My mother Beyle Schaechter-Gottesman (BSG) could not remember from whom she learned this song, but it she learned it in Chernovitz in the 1930s. I had assumed it was either the creation of the humorist Shamshon  (Shamshele) Fersht or from the Chernovitz amateur Yiddish theater group Kamelyon directed by Simkhe Schwartz, but I can not yet find it listed anywhere. BSG also sang Fersht’s version/parody of Gebirtig’s Kinder yorn, and that can be found in Emil Seculetz’s collection Yidishe folkslider. She learned a number of Kamelyon‘s musical numbers which will be added to this blog at some point. The theatricality of this song leads me to suspect that it might have been created and performed by Kamelyon.

3Beyle and Cousin Sime

Beyle Schaechter-Gottesman (standing) with her cousin Sima. Chernovitz 1930s.

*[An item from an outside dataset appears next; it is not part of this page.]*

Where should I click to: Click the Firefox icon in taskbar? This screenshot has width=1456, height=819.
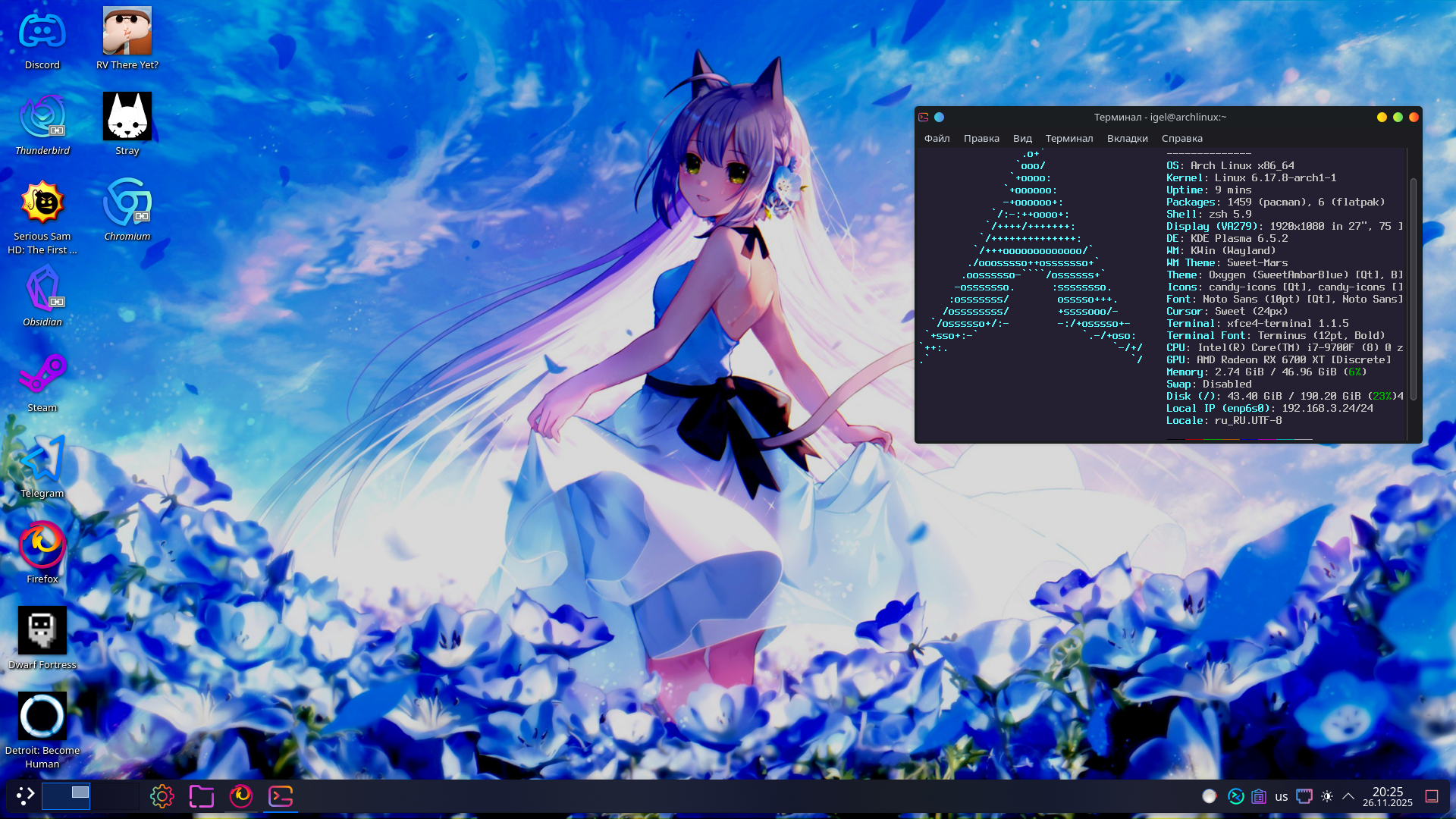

I have posted this song, which I recorded from her in the Bronx around 2009, on the occasion of BSG’s second yortsayt, the second day of khanike. In BSG’s dialect, the word for grandmother is  pronounced “babe” not “bobe”.

Der zeyde mit der babe is sort of an irreverent parody of Mark Warshavsky’s Akhtsik er un zibetsik zi but without the refrain. (Listen to BSG’s live version of Warshavsky’s song on her CD of songs she learned in Chernovitz – Bay mayn mames shtibele).

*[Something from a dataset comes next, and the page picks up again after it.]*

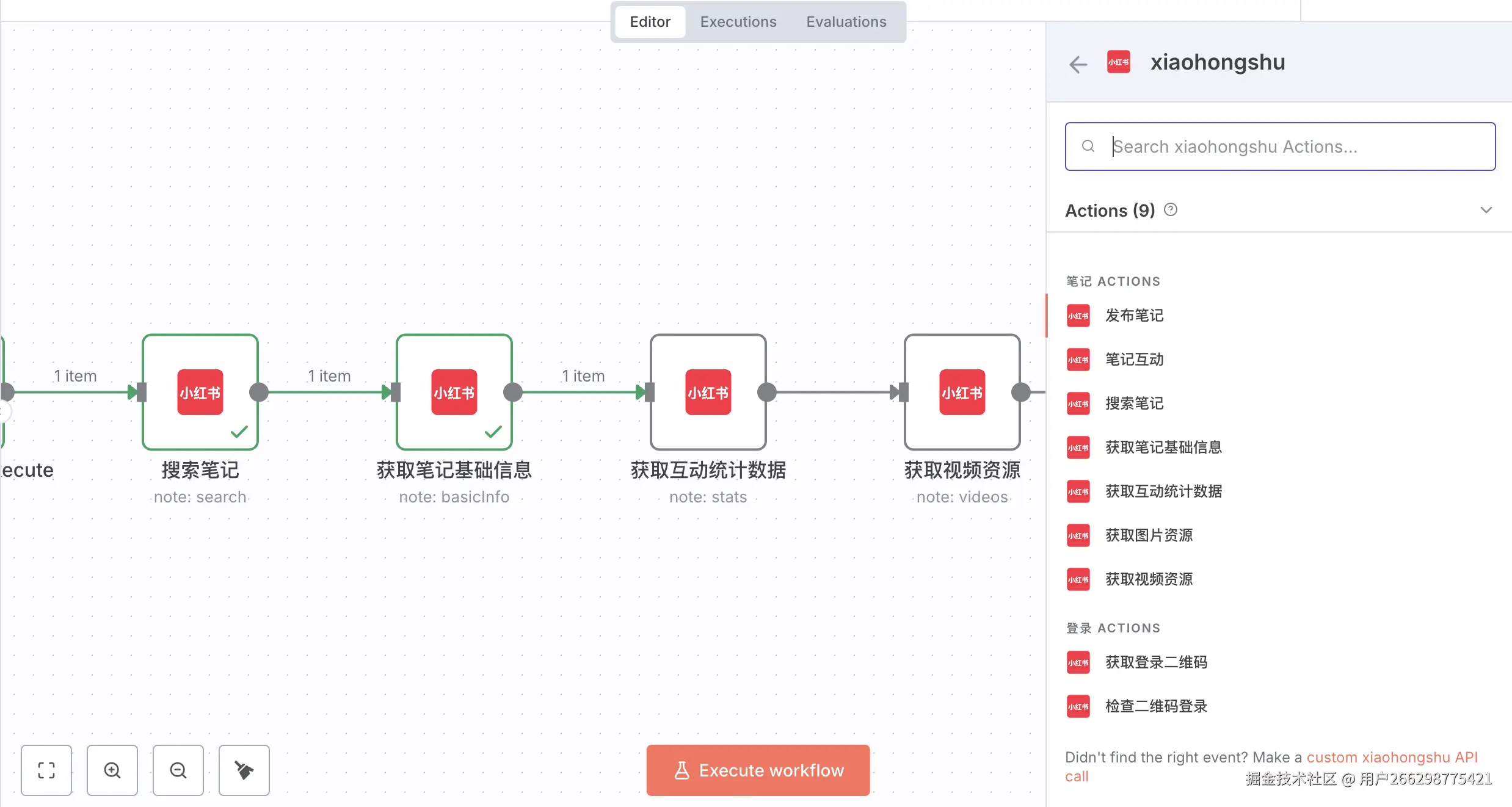Choose 获取登录二维码 from login actions

click(x=1155, y=662)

Der zeyde mit der babe, a leybn af zey.
A brukhe af zeyere keplekh.
Der zeyde khlepshtet fun der flash.
Di mame [babe] fun di teplekh.

Leberlekh un pipkelekh, vi oykh pitse.
Alding iz a maykhl.
Der zeyde glet di vontsyelekh.
Di babe glet dos baykhl.

Eydele, oy Eydele, tayere moyd,
zug zhe nor dem zeydn –
Veymen hosti tokhtershe
libersht fin indz beydn?

Indzer tayere skheyne Brane hot a kats
hot zi ketselekh kleyne.
Dus vayse ketsele mir geshenkt,
hob ikh lib di skheyne.

In oykh di Surtse, Sortse kroyn,
dem zeydns tayere meydn;
Veymen vilsti geybn a kish –
der baben tsi deym zeydn?

Mit Yankl didl-dudl un mit Yoselen
shpiln mir tate-mame beyde.
Iz Eydele di mame, di babe bin ikh,
kish ikh Yoselen dem zeydn.

Aza khtsife, aza shkuts –
dus vet men dertseyln der mamen.
A zeydn mit a baben hot men lib –
nisht di ketselekh fin Branen.

Aza hultayke, loz, shoyn loz.
dus vet men dertseyln dem tatn.
A zeydn un a baben git men a kish.
Nisht a Yosele piskatn.

Zeydishe un babeshi dertseylt, dertseylt.
Der mamen in dem tatn.
Zey meygn indz (un)shlugn* vi a pok.
S’vet indz gurnisht shatn.

Grandpa and grandma, may they be well,
a blessing on their heads.
Grandpa guzzles from the bottle,
Grandma [eats] from the pots.

Livers and gizzards, and calves foot jelly,
Everything is a dish.
Grandpa strokes his mustache,
Grandma rubs her belly.

Eydele, oy Eydele our dear girl,
tell your grandpa –
whom do you, daughter,
prefer of us two?

Our dear neighbor has a cat
and she has small kittens.
The white kitten was given to me as a gift,
so I like our neighbor.

And also you Surtse, dear Surtse
Grandpa’s beloved girl.
Whom do you want to kiss
Grandma or grandpa?

With Yankl Didl-Dudl and with Yosele;
We both play “father and mother”.
Eydele plays the mother, and I the grandma –
So I kiss Yosele the grandpa.

Such an impudent girl, such a prankster –
We will tell you mother.
You should love your grandpa and grandma
not the kittens of Brane.

Such a libertine, just wait and see;
we will tell your father.
You should give grandpa and grandma a kiss.
Not that mouthy Yosele.

Go ahead and tell, grandpa and grandma
our mother and father.
Even if they beat us like a drum.
It won’t bother us a bit.

*After singing the song, the singer commented that “unshlugn” would be better than “shlugn”.